Entries on locating words and elements:
※ ※ ※
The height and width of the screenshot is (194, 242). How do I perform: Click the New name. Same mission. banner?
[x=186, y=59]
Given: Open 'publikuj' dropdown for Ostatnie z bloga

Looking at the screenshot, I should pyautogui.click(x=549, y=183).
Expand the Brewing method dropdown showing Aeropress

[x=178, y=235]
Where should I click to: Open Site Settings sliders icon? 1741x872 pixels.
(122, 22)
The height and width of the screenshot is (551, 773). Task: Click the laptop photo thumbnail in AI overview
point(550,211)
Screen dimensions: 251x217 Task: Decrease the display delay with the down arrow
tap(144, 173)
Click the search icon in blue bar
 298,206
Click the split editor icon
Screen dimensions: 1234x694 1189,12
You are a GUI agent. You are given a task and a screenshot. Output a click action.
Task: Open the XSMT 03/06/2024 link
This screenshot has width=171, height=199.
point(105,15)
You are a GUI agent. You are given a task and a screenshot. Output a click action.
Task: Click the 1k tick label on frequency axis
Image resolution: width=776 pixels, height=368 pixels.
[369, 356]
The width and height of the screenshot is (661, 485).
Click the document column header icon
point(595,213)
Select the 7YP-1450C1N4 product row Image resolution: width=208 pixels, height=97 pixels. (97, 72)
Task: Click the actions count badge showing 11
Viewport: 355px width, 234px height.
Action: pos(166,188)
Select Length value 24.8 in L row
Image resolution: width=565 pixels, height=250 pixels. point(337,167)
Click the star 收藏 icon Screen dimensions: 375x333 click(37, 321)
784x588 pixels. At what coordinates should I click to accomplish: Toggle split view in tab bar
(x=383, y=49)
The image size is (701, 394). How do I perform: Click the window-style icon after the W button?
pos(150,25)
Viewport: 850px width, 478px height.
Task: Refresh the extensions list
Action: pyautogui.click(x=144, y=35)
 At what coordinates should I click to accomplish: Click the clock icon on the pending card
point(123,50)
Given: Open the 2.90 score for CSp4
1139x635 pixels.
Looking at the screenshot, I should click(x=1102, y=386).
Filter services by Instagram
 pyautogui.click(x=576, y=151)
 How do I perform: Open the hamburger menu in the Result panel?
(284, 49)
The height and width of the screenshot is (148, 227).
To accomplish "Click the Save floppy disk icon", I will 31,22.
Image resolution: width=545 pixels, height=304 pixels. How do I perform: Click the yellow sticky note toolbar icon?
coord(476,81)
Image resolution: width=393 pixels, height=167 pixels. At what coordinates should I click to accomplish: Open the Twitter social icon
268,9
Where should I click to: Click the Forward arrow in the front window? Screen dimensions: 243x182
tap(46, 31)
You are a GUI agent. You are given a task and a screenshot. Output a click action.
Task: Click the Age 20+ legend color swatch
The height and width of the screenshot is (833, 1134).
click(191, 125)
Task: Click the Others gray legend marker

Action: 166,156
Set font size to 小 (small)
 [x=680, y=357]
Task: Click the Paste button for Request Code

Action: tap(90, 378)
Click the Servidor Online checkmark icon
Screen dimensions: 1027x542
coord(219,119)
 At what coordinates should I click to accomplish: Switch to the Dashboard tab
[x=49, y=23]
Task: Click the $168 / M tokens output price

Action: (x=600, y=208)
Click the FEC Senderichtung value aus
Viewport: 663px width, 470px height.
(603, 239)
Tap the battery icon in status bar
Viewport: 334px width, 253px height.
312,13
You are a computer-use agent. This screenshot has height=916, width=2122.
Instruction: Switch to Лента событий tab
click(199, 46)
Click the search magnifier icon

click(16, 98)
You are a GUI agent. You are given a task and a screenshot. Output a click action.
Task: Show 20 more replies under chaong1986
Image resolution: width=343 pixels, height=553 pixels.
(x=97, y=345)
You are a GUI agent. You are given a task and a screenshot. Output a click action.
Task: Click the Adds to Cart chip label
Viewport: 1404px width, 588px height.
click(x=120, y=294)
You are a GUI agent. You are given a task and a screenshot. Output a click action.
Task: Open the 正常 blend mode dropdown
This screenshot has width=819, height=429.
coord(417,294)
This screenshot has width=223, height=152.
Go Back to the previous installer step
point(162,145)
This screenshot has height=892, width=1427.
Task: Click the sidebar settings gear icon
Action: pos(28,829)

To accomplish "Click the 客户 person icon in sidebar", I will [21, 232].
※ ※ ※
Exercise details:
Turn every line of the rows above into a JSON list of strings with one string per line, and skip any blank lines.

Final answer:
[
  "The height and width of the screenshot is (194, 242). How do I perform: Click the New name. Same mission. banner?",
  "[x=186, y=59]",
  "Given: Open 'publikuj' dropdown for Ostatnie z bloga",
  "Looking at the screenshot, I should pyautogui.click(x=549, y=183).",
  "Expand the Brewing method dropdown showing Aeropress",
  "[x=178, y=235]",
  "Where should I click to: Open Site Settings sliders icon? 1741x872 pixels.",
  "(122, 22)",
  "The height and width of the screenshot is (551, 773). Task: Click the laptop photo thumbnail in AI overview",
  "point(550,211)",
  "Screen dimensions: 251x217 Task: Decrease the display delay with the down arrow",
  "tap(144, 173)",
  "Click the search icon in blue bar",
  " 298,206",
  "Click the split editor icon",
  "Screen dimensions: 1234x694 1189,12",
  "You are a GUI agent. You are given a task and a screenshot. Output a click action.",
  "Task: Open the XSMT 03/06/2024 link",
  "This screenshot has width=171, height=199.",
  "point(105,15)",
  "You are a GUI agent. You are given a task and a screenshot. Output a click action.",
  "Task: Click the 1k tick label on frequency axis",
  "Image resolution: width=776 pixels, height=368 pixels.",
  "[369, 356]",
  "The width and height of the screenshot is (661, 485).",
  "Click the document column header icon",
  "point(595,213)",
  "Select the 7YP-1450C1N4 product row Image resolution: width=208 pixels, height=97 pixels. (97, 72)",
  "Task: Click the actions count badge showing 11",
  "Viewport: 355px width, 234px height.",
  "Action: pos(166,188)",
  "Select Length value 24.8 in L row",
  "Image resolution: width=565 pixels, height=250 pixels. point(337,167)",
  "Click the star 收藏 icon Screen dimensions: 375x333 click(37, 321)",
  "784x588 pixels. At what coordinates should I click to accomplish: Toggle split view in tab bar",
  "(x=383, y=49)",
  "The image size is (701, 394). How do I perform: Click the window-style icon after the W button?",
  "pos(150,25)",
  "Viewport: 850px width, 478px height.",
  "Task: Refresh the extensions list",
  "Action: pyautogui.click(x=144, y=35)",
  " At what coordinates should I click to accomplish: Click the clock icon on the pending card",
  "point(123,50)",
  "Given: Open the 2.90 score for CSp4",
  "1139x635 pixels.",
  "Looking at the screenshot, I should click(x=1102, y=386).",
  "Filter services by Instagram",
  " pyautogui.click(x=576, y=151)",
  " How do I perform: Open the hamburger menu in the Result panel?",
  "(284, 49)",
  "The height and width of the screenshot is (148, 227).",
  "To accomplish \"Click the Save floppy disk icon\", I will 31,22.",
  "Image resolution: width=545 pixels, height=304 pixels. How do I perform: Click the yellow sticky note toolbar icon?",
  "coord(476,81)",
  "Image resolution: width=393 pixels, height=167 pixels. At what coordinates should I click to accomplish: Open the Twitter social icon",
  "268,9",
  "Where should I click to: Click the Forward arrow in the front window? Screen dimensions: 243x182",
  "tap(46, 31)",
  "You are a GUI agent. You are given a task and a screenshot. Output a click action.",
  "Task: Click the Age 20+ legend color swatch",
  "The height and width of the screenshot is (833, 1134).",
  "click(191, 125)",
  "Task: Click the Others gray legend marker",
  "Action: 166,156",
  "Set font size to 小 (small)",
  " [x=680, y=357]",
  "Task: Click the Paste button for Request Code",
  "Action: tap(90, 378)",
  "Click the Servidor Online checkmark icon",
  "Screen dimensions: 1027x542",
  "coord(219,119)",
  " At what coordinates should I click to accomplish: Switch to the Dashboard tab",
  "[x=49, y=23]",
  "Task: Click the $168 / M tokens output price",
  "Action: (x=600, y=208)",
  "Click the FEC Senderichtung value aus",
  "Viewport: 663px width, 470px height.",
  "(603, 239)",
  "Tap the battery icon in status bar",
  "Viewport: 334px width, 253px height.",
  "312,13",
  "You are a computer-use agent. This screenshot has height=916, width=2122.",
  "Instruction: Switch to Лента событий tab",
  "click(199, 46)",
  "Click the search magnifier icon",
  "click(16, 98)",
  "You are a GUI agent. You are given a task and a screenshot. Output a click action.",
  "Task: Show 20 more replies under chaong1986",
  "Image resolution: width=343 pixels, height=553 pixels.",
  "(x=97, y=345)",
  "You are a GUI agent. You are given a task and a screenshot. Output a click action.",
  "Task: Click the Adds to Cart chip label",
  "Viewport: 1404px width, 588px height.",
  "click(x=120, y=294)",
  "You are a GUI agent. You are given a task and a screenshot. Output a click action.",
  "Task: Open the 正常 blend mode dropdown",
  "This screenshot has width=819, height=429.",
  "coord(417,294)",
  "This screenshot has width=223, height=152.",
  "Go Back to the previous installer step",
  "point(162,145)",
  "This screenshot has height=892, width=1427.",
  "Task: Click the sidebar settings gear icon",
  "Action: pos(28,829)",
  "To accomplish \"Click the 客户 person icon in sidebar\", I will [21, 232]."
]